--- AVAILABLE DATA Enclosed Below ---
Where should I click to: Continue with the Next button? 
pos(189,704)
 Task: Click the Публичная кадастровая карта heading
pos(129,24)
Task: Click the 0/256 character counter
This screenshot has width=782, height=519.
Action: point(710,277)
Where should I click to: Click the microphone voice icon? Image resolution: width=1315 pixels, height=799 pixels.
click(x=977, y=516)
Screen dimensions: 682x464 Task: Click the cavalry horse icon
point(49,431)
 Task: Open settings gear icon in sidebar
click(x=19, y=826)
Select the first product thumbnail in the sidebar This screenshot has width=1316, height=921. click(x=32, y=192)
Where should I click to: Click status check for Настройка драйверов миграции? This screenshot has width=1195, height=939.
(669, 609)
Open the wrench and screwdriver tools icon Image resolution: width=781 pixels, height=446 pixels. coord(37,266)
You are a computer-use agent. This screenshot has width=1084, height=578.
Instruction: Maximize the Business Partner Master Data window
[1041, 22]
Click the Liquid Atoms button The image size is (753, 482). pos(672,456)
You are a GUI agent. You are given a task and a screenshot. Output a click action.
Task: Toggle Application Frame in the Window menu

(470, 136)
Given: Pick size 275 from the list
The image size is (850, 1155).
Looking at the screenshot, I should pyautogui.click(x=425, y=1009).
--- End of Enclosed AVAILABLE DATA ---
→ WHAT THE EXERCISE ASKS
Scan the listing for the string "agent", then copy every line where it appears.

→ REPLY
You are a computer-use agent. This screenshot has width=1084, height=578.
You are a GUI agent. You are given a task and a screenshot. Output a click action.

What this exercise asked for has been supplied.